### Work order
How many lines in the material below contain the string "post"? Reply with the number alone.

### Dataset content
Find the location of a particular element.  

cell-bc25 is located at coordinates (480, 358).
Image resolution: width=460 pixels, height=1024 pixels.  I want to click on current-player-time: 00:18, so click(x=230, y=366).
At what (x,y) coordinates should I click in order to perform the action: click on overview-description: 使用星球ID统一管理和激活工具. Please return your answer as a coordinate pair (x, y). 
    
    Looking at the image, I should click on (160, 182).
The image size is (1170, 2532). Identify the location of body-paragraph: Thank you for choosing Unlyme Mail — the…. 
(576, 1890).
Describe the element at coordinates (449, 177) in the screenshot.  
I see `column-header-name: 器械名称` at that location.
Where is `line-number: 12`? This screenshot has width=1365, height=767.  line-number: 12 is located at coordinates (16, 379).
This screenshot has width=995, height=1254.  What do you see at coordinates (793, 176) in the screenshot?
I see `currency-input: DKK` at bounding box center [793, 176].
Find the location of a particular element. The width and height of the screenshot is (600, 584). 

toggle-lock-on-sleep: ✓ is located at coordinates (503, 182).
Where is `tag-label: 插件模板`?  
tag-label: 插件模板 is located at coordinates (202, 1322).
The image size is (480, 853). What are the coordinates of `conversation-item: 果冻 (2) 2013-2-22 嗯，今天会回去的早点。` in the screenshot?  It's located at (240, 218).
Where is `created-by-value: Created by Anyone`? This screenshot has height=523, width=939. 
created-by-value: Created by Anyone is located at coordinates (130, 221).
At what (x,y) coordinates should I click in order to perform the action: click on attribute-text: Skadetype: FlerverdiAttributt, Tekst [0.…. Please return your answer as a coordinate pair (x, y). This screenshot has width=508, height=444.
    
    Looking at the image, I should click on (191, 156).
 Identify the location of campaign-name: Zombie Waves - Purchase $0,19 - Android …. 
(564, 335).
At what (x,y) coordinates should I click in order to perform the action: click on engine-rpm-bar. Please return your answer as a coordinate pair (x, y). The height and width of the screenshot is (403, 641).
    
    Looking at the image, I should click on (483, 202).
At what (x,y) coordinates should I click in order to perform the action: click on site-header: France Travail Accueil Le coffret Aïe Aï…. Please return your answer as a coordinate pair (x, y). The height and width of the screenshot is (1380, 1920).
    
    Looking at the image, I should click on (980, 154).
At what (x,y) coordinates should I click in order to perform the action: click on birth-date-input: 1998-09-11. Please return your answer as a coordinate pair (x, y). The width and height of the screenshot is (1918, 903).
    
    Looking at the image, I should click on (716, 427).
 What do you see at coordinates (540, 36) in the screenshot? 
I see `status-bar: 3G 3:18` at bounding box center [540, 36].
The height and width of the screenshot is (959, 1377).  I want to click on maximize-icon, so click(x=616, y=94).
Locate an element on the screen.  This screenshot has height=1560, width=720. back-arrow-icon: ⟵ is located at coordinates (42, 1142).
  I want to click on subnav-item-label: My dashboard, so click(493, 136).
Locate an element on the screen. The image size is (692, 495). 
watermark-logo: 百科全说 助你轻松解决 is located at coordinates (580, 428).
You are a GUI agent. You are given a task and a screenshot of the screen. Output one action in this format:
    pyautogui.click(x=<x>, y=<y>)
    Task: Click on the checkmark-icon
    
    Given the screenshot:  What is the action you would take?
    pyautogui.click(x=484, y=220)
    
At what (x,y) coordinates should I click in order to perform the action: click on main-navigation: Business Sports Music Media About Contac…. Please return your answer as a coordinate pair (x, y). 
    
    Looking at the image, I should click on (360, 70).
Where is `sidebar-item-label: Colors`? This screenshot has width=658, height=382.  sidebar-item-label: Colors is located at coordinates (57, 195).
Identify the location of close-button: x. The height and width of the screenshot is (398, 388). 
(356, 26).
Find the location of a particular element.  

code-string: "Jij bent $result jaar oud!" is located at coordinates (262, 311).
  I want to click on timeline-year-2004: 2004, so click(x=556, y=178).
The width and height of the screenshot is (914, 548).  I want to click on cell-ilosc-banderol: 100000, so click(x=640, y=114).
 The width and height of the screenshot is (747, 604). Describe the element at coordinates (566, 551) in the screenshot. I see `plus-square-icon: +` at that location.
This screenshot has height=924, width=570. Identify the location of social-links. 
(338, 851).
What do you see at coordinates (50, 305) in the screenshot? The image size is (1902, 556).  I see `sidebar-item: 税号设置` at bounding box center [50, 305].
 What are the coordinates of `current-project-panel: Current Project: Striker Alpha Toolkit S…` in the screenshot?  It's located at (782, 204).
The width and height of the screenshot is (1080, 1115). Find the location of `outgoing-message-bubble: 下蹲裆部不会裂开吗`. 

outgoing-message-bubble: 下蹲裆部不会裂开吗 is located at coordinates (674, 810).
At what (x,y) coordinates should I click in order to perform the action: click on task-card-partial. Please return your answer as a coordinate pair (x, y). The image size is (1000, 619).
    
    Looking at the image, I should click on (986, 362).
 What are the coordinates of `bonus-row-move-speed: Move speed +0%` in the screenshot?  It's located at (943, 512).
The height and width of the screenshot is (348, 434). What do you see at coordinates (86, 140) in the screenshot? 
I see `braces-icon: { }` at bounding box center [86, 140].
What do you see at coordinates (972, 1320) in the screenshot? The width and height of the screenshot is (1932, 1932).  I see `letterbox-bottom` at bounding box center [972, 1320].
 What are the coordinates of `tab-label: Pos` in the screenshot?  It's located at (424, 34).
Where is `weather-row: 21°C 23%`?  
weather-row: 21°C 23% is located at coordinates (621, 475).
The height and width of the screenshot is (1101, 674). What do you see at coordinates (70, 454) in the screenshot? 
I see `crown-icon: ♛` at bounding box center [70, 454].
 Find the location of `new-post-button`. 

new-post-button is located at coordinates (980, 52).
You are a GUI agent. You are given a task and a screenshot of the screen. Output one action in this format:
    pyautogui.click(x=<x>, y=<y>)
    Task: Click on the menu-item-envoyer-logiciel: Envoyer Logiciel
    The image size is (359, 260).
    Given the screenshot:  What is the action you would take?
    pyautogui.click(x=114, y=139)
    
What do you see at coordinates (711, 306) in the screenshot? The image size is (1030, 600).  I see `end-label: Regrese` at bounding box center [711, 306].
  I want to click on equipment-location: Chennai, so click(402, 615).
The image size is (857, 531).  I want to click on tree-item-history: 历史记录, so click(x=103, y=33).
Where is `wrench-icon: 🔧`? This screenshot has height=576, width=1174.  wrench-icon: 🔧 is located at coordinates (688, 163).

### Response area
2